A partir de la crisis financiera de 2008, comenzó oficialmente el deterioro del status estadounidense como única superpotencia y la transformación de China en segunda economía mundial (y en tránsito a ser la primera), así como las evidencias del carácter autocrático del régimen institucionalizado por Xi. Desde entonces el país asiático devino en una potencia competidora en un mundo bipolar, en el que Rusia corre de atrás.

China respaldó la globalización en el ámbito de los organismos internacionales, salvo en debates que puedan afectar su orden interno o donde se cuestione a su gobierno en forma directa. En cambio, Trump asumió su gestión con una visión unilateralista y mercantilista para concretar su slogan basado en la noción de “América First”, pues considera que lo demás restringe las posibilidades de su país o supone un costo desproporcionado para su economía y se da el lujo de ignorar casi todos los principios del orden internacional liberal que venía rigiendo el mundo desde 1945.

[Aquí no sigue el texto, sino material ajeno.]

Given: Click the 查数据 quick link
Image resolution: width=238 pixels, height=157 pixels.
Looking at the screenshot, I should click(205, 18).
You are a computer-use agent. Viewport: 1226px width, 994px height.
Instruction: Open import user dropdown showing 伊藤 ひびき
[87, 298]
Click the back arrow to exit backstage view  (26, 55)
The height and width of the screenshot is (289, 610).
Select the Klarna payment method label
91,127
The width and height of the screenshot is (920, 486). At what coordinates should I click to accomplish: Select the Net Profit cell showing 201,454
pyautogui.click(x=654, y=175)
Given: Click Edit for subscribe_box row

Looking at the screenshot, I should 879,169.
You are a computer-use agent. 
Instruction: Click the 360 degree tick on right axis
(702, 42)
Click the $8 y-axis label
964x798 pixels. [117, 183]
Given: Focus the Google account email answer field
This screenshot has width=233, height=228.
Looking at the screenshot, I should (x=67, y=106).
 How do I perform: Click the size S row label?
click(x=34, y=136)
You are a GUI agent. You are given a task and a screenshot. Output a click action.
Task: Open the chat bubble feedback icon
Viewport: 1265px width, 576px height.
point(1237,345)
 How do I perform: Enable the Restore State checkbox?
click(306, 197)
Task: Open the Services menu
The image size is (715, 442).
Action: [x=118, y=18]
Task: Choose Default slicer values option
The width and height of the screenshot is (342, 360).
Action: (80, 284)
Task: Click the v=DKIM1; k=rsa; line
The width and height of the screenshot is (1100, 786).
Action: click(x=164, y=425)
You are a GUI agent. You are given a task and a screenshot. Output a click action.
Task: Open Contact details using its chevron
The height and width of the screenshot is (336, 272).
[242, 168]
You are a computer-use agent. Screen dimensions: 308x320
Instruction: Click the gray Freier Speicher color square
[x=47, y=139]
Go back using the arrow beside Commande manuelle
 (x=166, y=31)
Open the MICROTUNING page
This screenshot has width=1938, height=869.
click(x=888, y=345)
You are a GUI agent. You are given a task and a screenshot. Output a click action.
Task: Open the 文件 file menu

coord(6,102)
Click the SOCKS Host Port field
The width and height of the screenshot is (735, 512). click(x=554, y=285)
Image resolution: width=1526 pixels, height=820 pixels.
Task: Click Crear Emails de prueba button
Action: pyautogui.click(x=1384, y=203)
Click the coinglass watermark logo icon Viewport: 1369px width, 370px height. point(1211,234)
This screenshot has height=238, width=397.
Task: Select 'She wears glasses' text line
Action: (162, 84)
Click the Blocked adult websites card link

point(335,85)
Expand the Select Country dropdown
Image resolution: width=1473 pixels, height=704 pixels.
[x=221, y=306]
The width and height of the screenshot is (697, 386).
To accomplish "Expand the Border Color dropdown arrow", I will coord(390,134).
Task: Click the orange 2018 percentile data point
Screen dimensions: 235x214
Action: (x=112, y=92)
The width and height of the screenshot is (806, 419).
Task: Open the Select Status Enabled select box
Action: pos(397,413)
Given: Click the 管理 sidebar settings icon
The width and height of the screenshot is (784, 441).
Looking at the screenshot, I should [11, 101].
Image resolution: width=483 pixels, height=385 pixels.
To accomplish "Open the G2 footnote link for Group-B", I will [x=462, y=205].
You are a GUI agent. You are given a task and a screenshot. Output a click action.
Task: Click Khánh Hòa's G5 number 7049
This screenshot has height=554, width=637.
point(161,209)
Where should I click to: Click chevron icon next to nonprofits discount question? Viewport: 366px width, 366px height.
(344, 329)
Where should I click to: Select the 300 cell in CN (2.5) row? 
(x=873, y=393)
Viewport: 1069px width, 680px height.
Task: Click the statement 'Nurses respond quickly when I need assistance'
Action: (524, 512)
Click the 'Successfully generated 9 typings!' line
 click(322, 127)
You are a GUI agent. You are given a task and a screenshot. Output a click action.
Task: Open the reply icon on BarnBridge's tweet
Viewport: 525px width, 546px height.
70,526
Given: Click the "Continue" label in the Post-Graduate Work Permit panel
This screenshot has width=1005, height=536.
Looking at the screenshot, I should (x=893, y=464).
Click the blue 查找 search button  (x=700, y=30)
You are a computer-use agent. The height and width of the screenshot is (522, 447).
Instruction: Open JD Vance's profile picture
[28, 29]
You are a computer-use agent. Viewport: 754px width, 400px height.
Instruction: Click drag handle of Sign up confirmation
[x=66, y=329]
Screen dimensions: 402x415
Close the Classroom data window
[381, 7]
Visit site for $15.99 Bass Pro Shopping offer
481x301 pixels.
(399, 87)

La competencia actual se demuestra con diversas guerras comerciales y la imposición de tarifas coercitivas, el reclamo a las violaciones de los derechos de propiedad intelectual y el apriete a empresas e inversiones asiáticas. Ello se ve con claridad en la preocupación de que el programa “Made In China 2025” le permita concretar a Pekín su liderazgo en industrias como la robótica, la biotecnología y la inteligencia artificial, mecanismos centrales de la nueva seguridad nacional.

Esa visión se extiende a los efectos geopolíticos. Estados Unidos sigue controlando el sistema financiero mundial y cuenta con las fuerzas armadas más poderosas del planeta, pero desde la gestión del presidente Barack Obama su clase política reconoció que llegaba el momento de Asia, lo que coincidió con un papel regional más agresivo de Pekín en el Mar del Sur de la China, Taiwán y Hong Kong, con el desarrollo de proyectos como la iniciativa de la Franja y la Ruta (BRI) y por la ampliación de los vínculos económicos y militares de Pekín con Rusia. La reacción de Washington consistió en adoptar nuevas estrategias de seguridad, defensa y por el refuerzo de sus alianzas tradicionales con Estados de la región y la creación de nuevos vínculos con otros países como Vietnam, Myanmar e India.

Esta competencia bilateral es un rasgo predominante del nuevo modelo global. Graham Allison se pregunta si estas dos potencias no han caído en la llamada Trampa de Tucídides quien, al comentar las Guerras del Peloponeso entre Atenas y Esparta (en el Siglo V a.C.), sostuvo que la guerra es el resultado probable cuando una nueva potencia desafía a un poder establecido. Tampoco faltan quienes especulan acerca de un nuevo tipo de Guerra Fría y evalúan que China puede ganarla, al poner en práctica una combinación de economía socialista de mercado con un Gobierno fuerte basado en la meritocracia social y económica que aplica el país, por ahora, más poblado del mundo.

El antagonismo entre Estados Unidos y China también adquirió una forma peligrosa por los efectos de la actual pandemia, que muchos equiparan con los de una guerra. Sin embargo, ambas potencias sostienen una relación comercial muy importante y a mediados de enero concluyeron la fase uno del arreglo bilateral sobre comercio, que busca una paz que tarda en llegar.